• [Data for this exercise]
+--

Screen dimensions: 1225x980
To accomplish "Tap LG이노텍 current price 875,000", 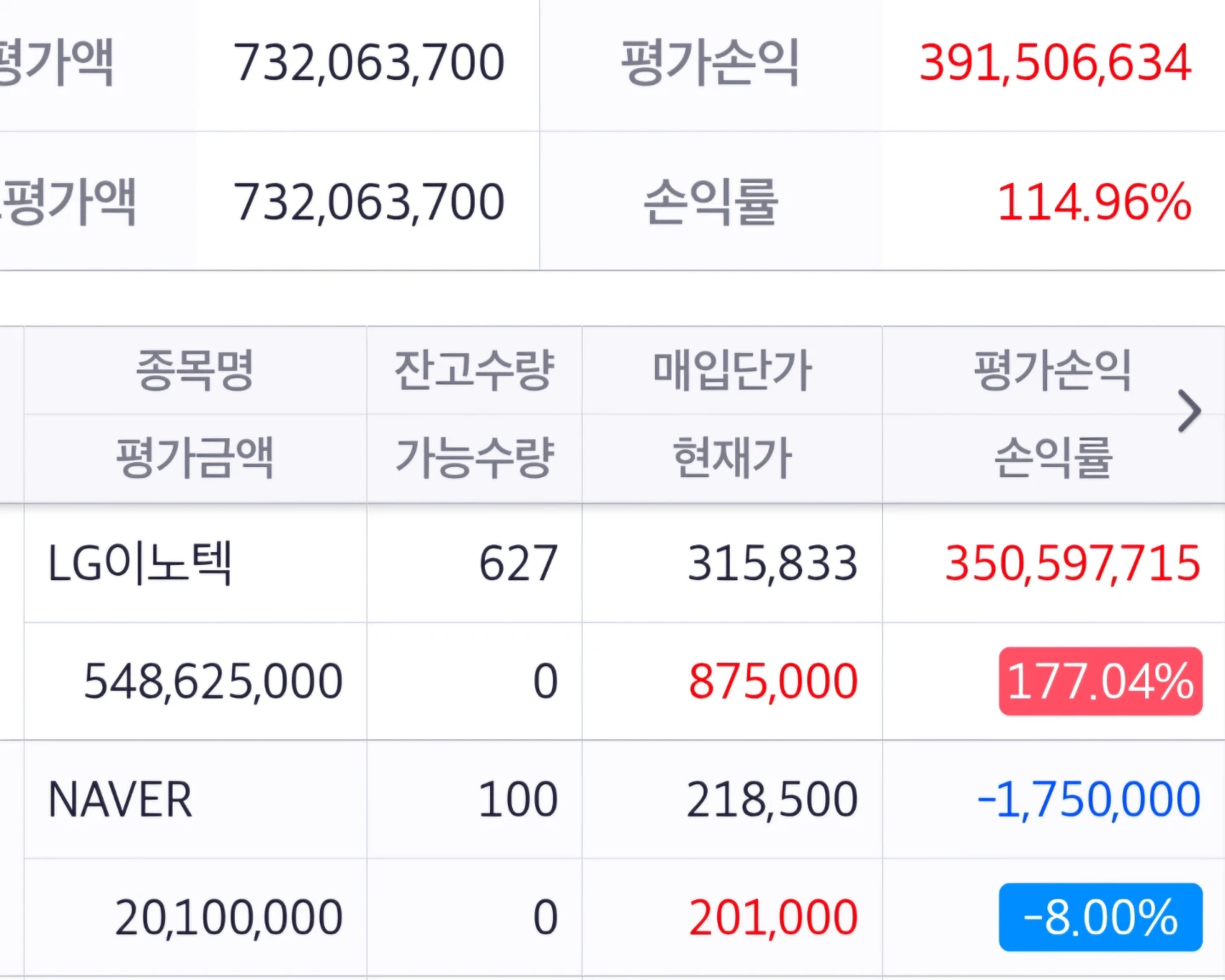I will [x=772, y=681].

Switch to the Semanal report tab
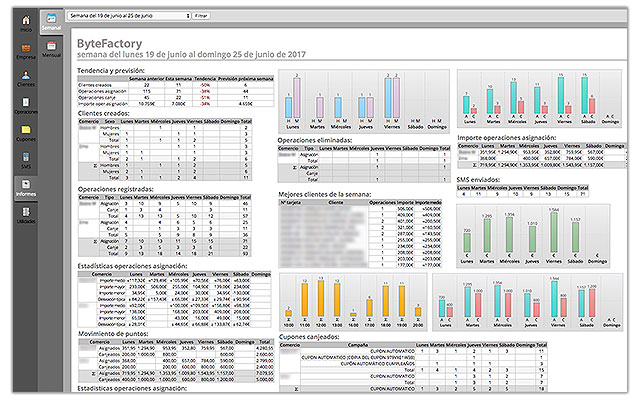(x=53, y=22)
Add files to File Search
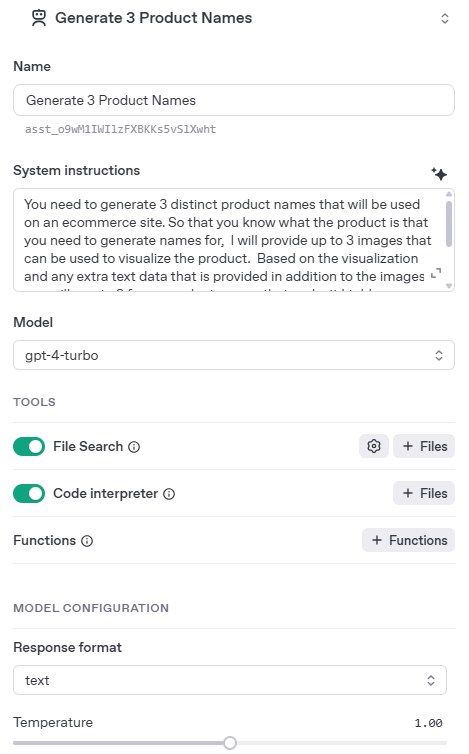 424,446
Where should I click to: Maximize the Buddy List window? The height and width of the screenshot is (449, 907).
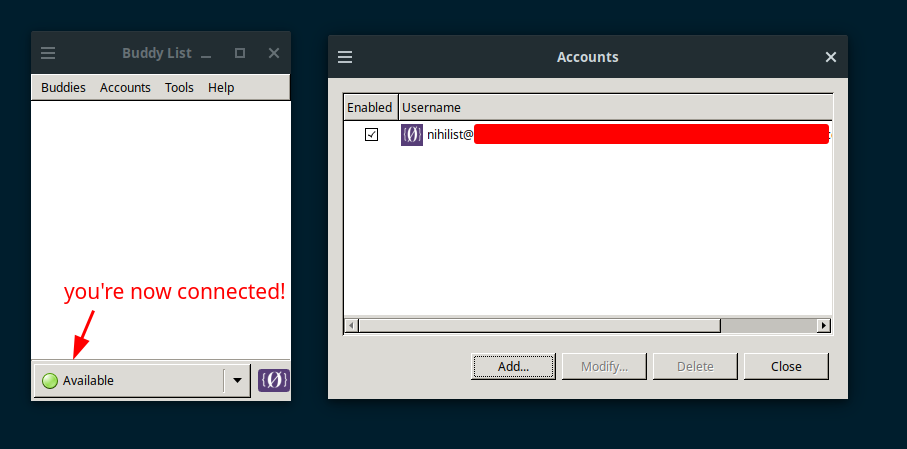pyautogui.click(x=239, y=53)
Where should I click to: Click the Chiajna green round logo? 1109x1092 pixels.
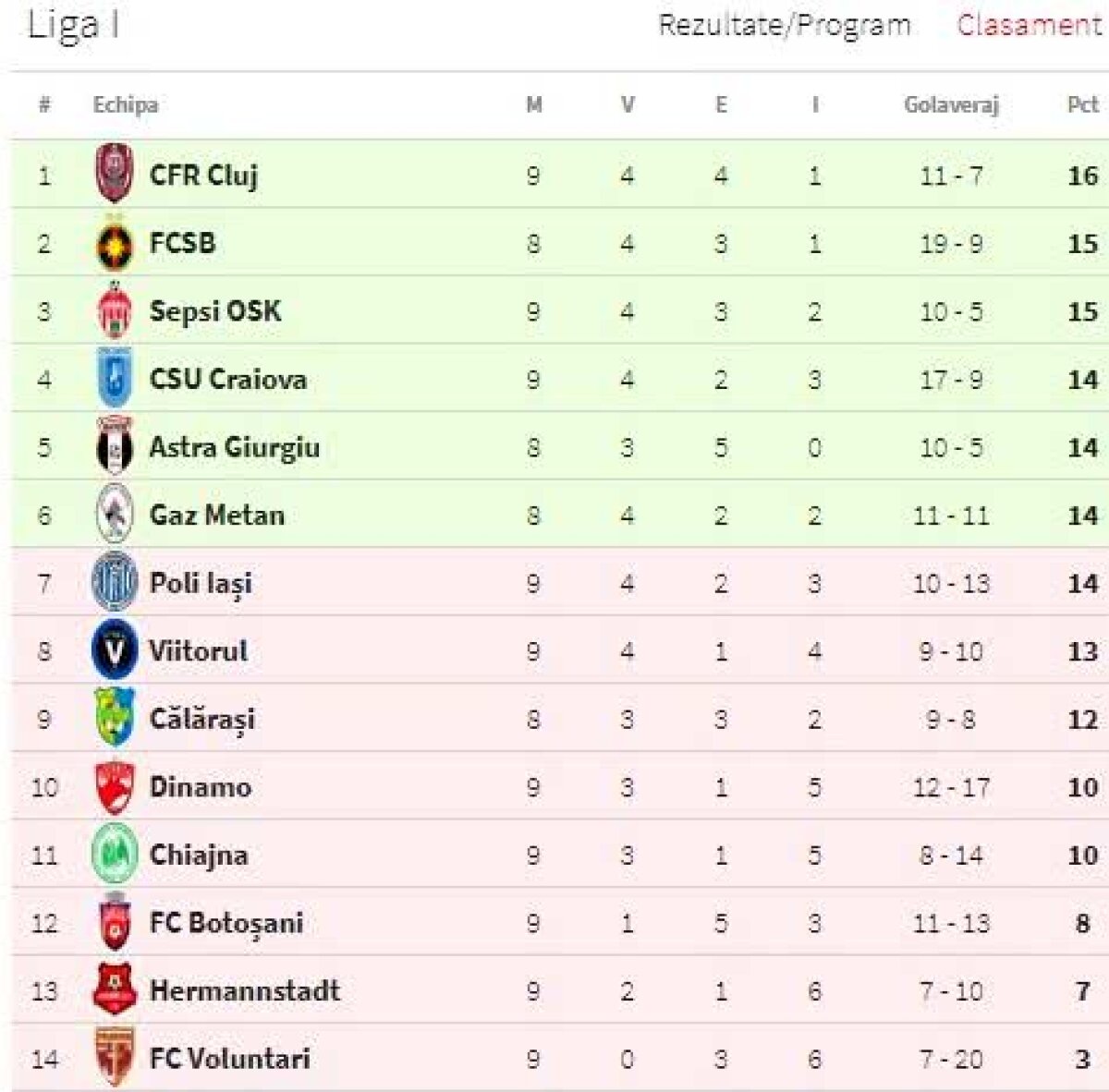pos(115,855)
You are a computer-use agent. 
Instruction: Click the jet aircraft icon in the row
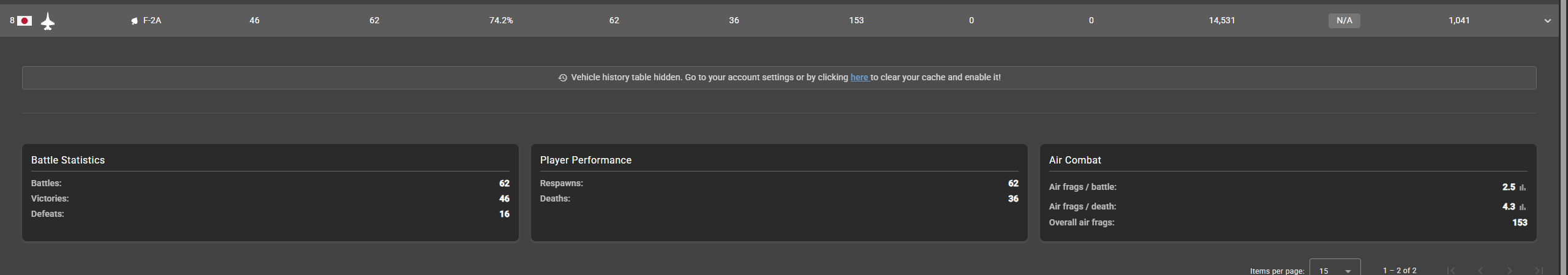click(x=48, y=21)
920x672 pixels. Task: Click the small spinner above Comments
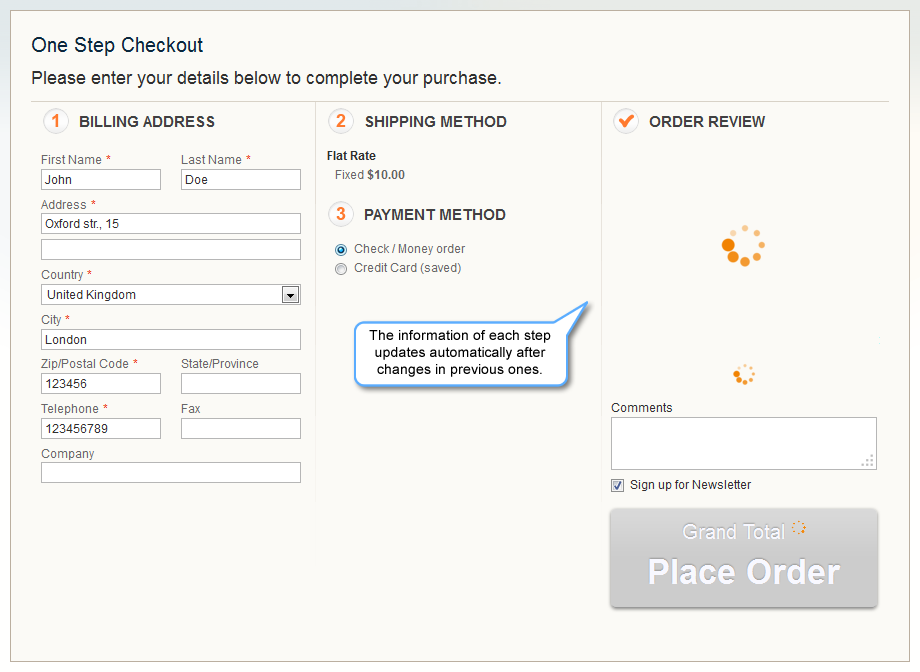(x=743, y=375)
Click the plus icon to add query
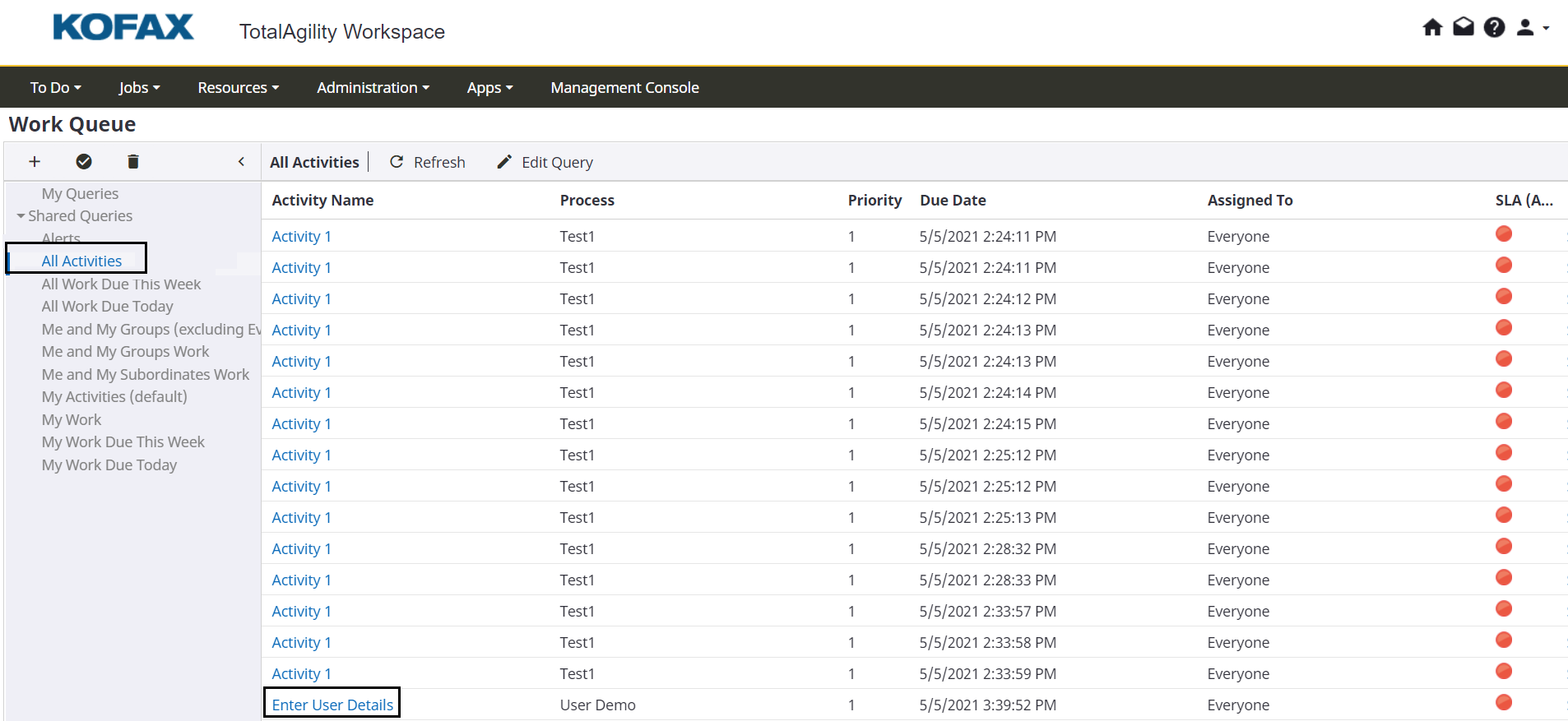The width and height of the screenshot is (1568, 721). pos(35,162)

+--

• [What is expected]
Make an exact copy of only those lines that run from the line with "Instruction: Click the" through the end of the records, excluding pictures.

• [Result for this task]
Instruction: Click the jet aircraft icon in the row
click(x=48, y=21)
920x672 pixels. Task: Click the small spinner above Comments
(x=743, y=375)
Click the plus icon to add query
The width and height of the screenshot is (1568, 721). pos(35,162)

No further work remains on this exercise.